* [Prompt]:
Show every line of the entries that contains the word "what".

+ + +

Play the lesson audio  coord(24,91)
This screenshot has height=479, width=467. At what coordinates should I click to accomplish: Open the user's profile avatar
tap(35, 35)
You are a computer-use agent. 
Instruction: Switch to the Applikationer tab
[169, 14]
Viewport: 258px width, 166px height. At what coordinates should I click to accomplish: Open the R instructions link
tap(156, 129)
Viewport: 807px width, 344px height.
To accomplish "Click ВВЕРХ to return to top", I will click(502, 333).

+ + +

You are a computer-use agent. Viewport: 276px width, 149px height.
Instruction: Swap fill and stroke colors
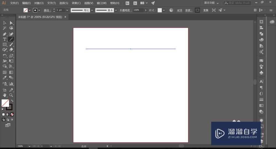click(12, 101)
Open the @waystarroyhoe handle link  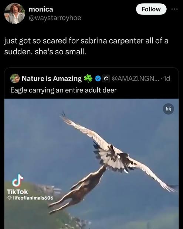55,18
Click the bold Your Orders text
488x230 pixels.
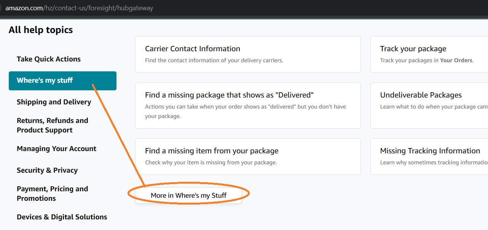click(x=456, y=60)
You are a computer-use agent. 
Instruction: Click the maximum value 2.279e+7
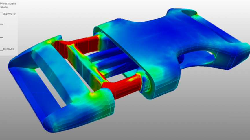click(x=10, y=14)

+ + +

* [Exercise solution]:
This screenshot has height=479, width=467. At what coordinates should I click to accomplish: Open the user's profile avatar
Viewport: 258px width, 166px height. At what coordinates should I click to accomplish: Open the R instructions link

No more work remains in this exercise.